_What you will do_: Copy the listing below line for line, with no changes.

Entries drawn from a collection

◆ ◆ ◆ ◆ ◆ ◆ ◆

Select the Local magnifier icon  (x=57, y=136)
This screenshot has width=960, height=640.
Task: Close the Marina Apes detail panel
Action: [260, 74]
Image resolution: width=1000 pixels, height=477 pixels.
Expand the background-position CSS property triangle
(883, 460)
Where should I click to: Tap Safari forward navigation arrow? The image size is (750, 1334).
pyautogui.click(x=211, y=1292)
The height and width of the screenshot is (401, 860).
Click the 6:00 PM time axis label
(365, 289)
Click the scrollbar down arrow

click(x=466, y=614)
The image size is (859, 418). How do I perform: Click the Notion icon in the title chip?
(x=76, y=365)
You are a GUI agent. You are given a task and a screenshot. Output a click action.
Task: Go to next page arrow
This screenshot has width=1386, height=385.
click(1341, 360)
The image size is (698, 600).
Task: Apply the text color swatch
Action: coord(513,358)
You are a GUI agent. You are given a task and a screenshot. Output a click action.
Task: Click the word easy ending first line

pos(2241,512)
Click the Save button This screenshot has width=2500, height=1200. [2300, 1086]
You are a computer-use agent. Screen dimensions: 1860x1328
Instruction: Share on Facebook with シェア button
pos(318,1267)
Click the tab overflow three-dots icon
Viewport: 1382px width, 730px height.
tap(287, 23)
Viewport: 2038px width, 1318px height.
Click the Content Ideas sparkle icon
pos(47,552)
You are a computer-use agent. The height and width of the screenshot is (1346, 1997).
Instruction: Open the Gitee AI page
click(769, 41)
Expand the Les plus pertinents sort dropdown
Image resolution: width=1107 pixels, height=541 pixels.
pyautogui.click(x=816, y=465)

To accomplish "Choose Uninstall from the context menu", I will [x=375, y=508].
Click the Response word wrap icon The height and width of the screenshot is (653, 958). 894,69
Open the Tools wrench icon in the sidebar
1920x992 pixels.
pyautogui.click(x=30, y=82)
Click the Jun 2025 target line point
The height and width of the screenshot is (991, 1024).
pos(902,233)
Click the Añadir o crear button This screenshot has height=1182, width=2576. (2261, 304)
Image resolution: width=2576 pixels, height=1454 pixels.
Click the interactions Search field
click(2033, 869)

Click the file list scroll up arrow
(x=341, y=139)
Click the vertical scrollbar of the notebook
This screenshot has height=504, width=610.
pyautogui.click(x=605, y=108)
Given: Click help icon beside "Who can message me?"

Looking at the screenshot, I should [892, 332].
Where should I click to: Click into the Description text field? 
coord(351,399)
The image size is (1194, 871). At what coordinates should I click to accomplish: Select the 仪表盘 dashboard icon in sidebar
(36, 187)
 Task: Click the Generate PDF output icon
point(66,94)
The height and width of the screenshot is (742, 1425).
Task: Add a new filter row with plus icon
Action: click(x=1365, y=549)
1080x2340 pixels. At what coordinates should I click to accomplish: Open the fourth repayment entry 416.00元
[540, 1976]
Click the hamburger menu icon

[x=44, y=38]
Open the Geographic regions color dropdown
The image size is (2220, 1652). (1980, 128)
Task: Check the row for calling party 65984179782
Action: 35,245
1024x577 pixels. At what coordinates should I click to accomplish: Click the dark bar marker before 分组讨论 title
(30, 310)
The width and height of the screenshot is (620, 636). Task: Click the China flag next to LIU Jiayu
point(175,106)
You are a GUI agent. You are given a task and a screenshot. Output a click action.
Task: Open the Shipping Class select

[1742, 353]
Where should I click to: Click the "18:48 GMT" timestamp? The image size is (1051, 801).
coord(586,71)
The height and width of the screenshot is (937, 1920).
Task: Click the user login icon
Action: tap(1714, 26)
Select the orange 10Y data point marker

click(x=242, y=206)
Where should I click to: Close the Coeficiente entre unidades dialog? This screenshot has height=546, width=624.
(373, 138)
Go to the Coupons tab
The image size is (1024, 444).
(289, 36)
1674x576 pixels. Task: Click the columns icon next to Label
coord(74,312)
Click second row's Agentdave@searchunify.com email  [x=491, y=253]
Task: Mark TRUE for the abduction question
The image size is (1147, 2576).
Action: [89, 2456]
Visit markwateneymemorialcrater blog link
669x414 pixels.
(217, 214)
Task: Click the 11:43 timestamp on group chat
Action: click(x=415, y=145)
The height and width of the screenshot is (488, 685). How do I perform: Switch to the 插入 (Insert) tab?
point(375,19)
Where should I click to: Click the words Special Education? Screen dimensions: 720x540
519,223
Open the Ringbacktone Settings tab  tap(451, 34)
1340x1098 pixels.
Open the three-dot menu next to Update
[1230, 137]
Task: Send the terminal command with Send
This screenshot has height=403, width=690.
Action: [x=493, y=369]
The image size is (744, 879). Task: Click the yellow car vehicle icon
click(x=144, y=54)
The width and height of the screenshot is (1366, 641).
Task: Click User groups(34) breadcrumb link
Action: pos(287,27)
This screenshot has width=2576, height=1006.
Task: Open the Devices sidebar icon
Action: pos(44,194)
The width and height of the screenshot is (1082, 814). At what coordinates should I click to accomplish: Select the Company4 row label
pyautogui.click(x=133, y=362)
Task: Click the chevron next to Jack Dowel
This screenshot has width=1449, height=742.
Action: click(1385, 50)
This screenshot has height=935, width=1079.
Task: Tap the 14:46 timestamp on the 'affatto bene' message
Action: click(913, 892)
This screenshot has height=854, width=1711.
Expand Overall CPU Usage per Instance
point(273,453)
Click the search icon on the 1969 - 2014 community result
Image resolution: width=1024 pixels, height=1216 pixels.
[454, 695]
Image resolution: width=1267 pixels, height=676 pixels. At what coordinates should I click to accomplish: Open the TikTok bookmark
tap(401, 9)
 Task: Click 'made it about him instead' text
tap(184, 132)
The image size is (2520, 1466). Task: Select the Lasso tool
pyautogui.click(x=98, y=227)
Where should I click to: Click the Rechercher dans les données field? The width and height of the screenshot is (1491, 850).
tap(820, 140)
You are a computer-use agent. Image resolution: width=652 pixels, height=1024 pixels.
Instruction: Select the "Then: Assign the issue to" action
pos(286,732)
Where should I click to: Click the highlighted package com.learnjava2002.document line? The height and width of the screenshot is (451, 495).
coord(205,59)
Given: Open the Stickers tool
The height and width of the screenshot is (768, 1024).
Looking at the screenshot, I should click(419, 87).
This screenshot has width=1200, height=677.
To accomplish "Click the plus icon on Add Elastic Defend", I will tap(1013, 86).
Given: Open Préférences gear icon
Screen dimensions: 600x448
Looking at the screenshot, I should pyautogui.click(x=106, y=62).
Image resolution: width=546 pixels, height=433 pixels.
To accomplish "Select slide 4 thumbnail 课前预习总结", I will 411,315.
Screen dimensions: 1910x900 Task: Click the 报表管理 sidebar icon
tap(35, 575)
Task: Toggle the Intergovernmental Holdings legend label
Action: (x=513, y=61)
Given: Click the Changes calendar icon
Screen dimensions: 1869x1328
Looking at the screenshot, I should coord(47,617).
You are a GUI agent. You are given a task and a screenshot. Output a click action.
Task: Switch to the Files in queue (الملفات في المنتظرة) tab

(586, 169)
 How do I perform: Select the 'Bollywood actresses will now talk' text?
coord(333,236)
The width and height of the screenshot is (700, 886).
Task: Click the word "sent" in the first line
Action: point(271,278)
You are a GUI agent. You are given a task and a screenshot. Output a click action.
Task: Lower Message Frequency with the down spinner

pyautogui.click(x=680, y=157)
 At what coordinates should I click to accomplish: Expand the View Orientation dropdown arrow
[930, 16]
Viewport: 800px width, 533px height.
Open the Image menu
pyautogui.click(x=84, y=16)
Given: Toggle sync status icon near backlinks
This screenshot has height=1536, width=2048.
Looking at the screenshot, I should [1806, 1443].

◆ ◆ ◆ ◆ ◆ ◆ ◆

_Complete output_:
Select the Local magnifier icon  (x=57, y=136)
This screenshot has width=960, height=640.
Task: Close the Marina Apes detail panel
Action: [260, 74]
Image resolution: width=1000 pixels, height=477 pixels.
Expand the background-position CSS property triangle
(883, 460)
Where should I click to: Tap Safari forward navigation arrow? The image size is (750, 1334).
pyautogui.click(x=211, y=1292)
The height and width of the screenshot is (401, 860).
Click the 6:00 PM time axis label
(365, 289)
Click the scrollbar down arrow

click(x=466, y=614)
The image size is (859, 418). How do I perform: Click the Notion icon in the title chip?
(x=76, y=365)
You are a GUI agent. You are given a task and a screenshot. Output a click action.
Task: Go to next page arrow
This screenshot has width=1386, height=385.
click(1341, 360)
The image size is (698, 600).
Task: Apply the text color swatch
Action: coord(513,358)
You are a GUI agent. You are given a task and a screenshot. Output a click action.
Task: Click the word easy ending first line

pos(2241,512)
Click the Save button This screenshot has width=2500, height=1200. [2300, 1086]
You are a computer-use agent. Screen dimensions: 1860x1328
Instruction: Share on Facebook with シェア button
pos(318,1267)
Click the tab overflow three-dots icon
Viewport: 1382px width, 730px height.
tap(287, 23)
Viewport: 2038px width, 1318px height.
Click the Content Ideas sparkle icon
pos(47,552)
You are a computer-use agent. The height and width of the screenshot is (1346, 1997).
Instruction: Open the Gitee AI page
click(769, 41)
Expand the Les plus pertinents sort dropdown
Image resolution: width=1107 pixels, height=541 pixels.
pyautogui.click(x=816, y=465)

To accomplish "Choose Uninstall from the context menu", I will [x=375, y=508].
Click the Response word wrap icon The height and width of the screenshot is (653, 958). 894,69
Open the Tools wrench icon in the sidebar
1920x992 pixels.
pyautogui.click(x=30, y=82)
Click the Jun 2025 target line point
The height and width of the screenshot is (991, 1024).
pos(902,233)
Click the Añadir o crear button This screenshot has height=1182, width=2576. (2261, 304)
Image resolution: width=2576 pixels, height=1454 pixels.
Click the interactions Search field
click(2033, 869)

Click the file list scroll up arrow
(x=341, y=139)
Click the vertical scrollbar of the notebook
This screenshot has height=504, width=610.
pyautogui.click(x=605, y=108)
Given: Click help icon beside "Who can message me?"

Looking at the screenshot, I should [892, 332].
Where should I click to: Click into the Description text field? 
coord(351,399)
The image size is (1194, 871). At what coordinates should I click to accomplish: Select the 仪表盘 dashboard icon in sidebar
(36, 187)
 Task: Click the Generate PDF output icon
point(66,94)
The height and width of the screenshot is (742, 1425).
Task: Add a new filter row with plus icon
Action: click(x=1365, y=549)
1080x2340 pixels. At what coordinates should I click to accomplish: Open the fourth repayment entry 416.00元
[540, 1976]
Click the hamburger menu icon

[x=44, y=38]
Open the Geographic regions color dropdown
The image size is (2220, 1652). (1980, 128)
Task: Check the row for calling party 65984179782
Action: 35,245
1024x577 pixels. At what coordinates should I click to accomplish: Click the dark bar marker before 分组讨论 title
(30, 310)
The width and height of the screenshot is (620, 636). Task: Click the China flag next to LIU Jiayu
point(175,106)
You are a GUI agent. You are given a task and a screenshot. Output a click action.
Task: Open the Shipping Class select

[1742, 353]
Where should I click to: Click the "18:48 GMT" timestamp? The image size is (1051, 801).
coord(586,71)
The height and width of the screenshot is (937, 1920).
Task: Click the user login icon
Action: tap(1714, 26)
Select the orange 10Y data point marker

click(x=242, y=206)
Where should I click to: Close the Coeficiente entre unidades dialog? This screenshot has height=546, width=624.
(373, 138)
Go to the Coupons tab
The image size is (1024, 444).
(289, 36)
1674x576 pixels. Task: Click the columns icon next to Label
coord(74,312)
Click second row's Agentdave@searchunify.com email  [x=491, y=253]
Task: Mark TRUE for the abduction question
The image size is (1147, 2576).
Action: [89, 2456]
Visit markwateneymemorialcrater blog link
669x414 pixels.
(217, 214)
Task: Click the 11:43 timestamp on group chat
Action: click(x=415, y=145)
The height and width of the screenshot is (488, 685). How do I perform: Switch to the 插入 (Insert) tab?
point(375,19)
Where should I click to: Click the words Special Education? Screen dimensions: 720x540
519,223
Open the Ringbacktone Settings tab  tap(451, 34)
1340x1098 pixels.
Open the three-dot menu next to Update
[1230, 137]
Task: Send the terminal command with Send
This screenshot has height=403, width=690.
Action: [x=493, y=369]
The image size is (744, 879). Task: Click the yellow car vehicle icon
click(x=144, y=54)
The width and height of the screenshot is (1366, 641).
Task: Click User groups(34) breadcrumb link
Action: pos(287,27)
This screenshot has width=2576, height=1006.
Task: Open the Devices sidebar icon
Action: pos(44,194)
The width and height of the screenshot is (1082, 814). At what coordinates should I click to accomplish: Select the Company4 row label
pyautogui.click(x=133, y=362)
Task: Click the chevron next to Jack Dowel
This screenshot has width=1449, height=742.
Action: click(1385, 50)
This screenshot has height=935, width=1079.
Task: Tap the 14:46 timestamp on the 'affatto bene' message
Action: click(913, 892)
This screenshot has height=854, width=1711.
Expand Overall CPU Usage per Instance
point(273,453)
Click the search icon on the 1969 - 2014 community result
Image resolution: width=1024 pixels, height=1216 pixels.
[454, 695]
Image resolution: width=1267 pixels, height=676 pixels. At what coordinates should I click to accomplish: Open the TikTok bookmark
tap(401, 9)
 Task: Click 'made it about him instead' text
tap(184, 132)
The image size is (2520, 1466). Task: Select the Lasso tool
pyautogui.click(x=98, y=227)
Where should I click to: Click the Rechercher dans les données field? The width and height of the screenshot is (1491, 850).
tap(820, 140)
You are a computer-use agent. Image resolution: width=652 pixels, height=1024 pixels.
Instruction: Select the "Then: Assign the issue to" action
pos(286,732)
Where should I click to: Click the highlighted package com.learnjava2002.document line? The height and width of the screenshot is (451, 495).
coord(205,59)
Given: Open the Stickers tool
The height and width of the screenshot is (768, 1024).
Looking at the screenshot, I should click(419, 87).
This screenshot has width=1200, height=677.
To accomplish "Click the plus icon on Add Elastic Defend", I will tap(1013, 86).
Given: Open Préférences gear icon
Screen dimensions: 600x448
Looking at the screenshot, I should pyautogui.click(x=106, y=62).
Image resolution: width=546 pixels, height=433 pixels.
To accomplish "Select slide 4 thumbnail 课前预习总结", I will 411,315.
Screen dimensions: 1910x900 Task: Click the 报表管理 sidebar icon
tap(35, 575)
Task: Toggle the Intergovernmental Holdings legend label
Action: (x=513, y=61)
Given: Click the Changes calendar icon
Screen dimensions: 1869x1328
Looking at the screenshot, I should coord(47,617).
You are a GUI agent. You are given a task and a screenshot. Output a click action.
Task: Switch to the Files in queue (الملفات في المنتظرة) tab

(586, 169)
 How do I perform: Select the 'Bollywood actresses will now talk' text?
coord(333,236)
The width and height of the screenshot is (700, 886).
Task: Click the word "sent" in the first line
Action: point(271,278)
You are a GUI agent. You are given a task and a screenshot. Output a click action.
Task: Lower Message Frequency with the down spinner

pyautogui.click(x=680, y=157)
 At what coordinates should I click to accomplish: Expand the View Orientation dropdown arrow
[930, 16]
Viewport: 800px width, 533px height.
Open the Image menu
pyautogui.click(x=84, y=16)
Given: Toggle sync status icon near backlinks
This screenshot has height=1536, width=2048.
Looking at the screenshot, I should [1806, 1443].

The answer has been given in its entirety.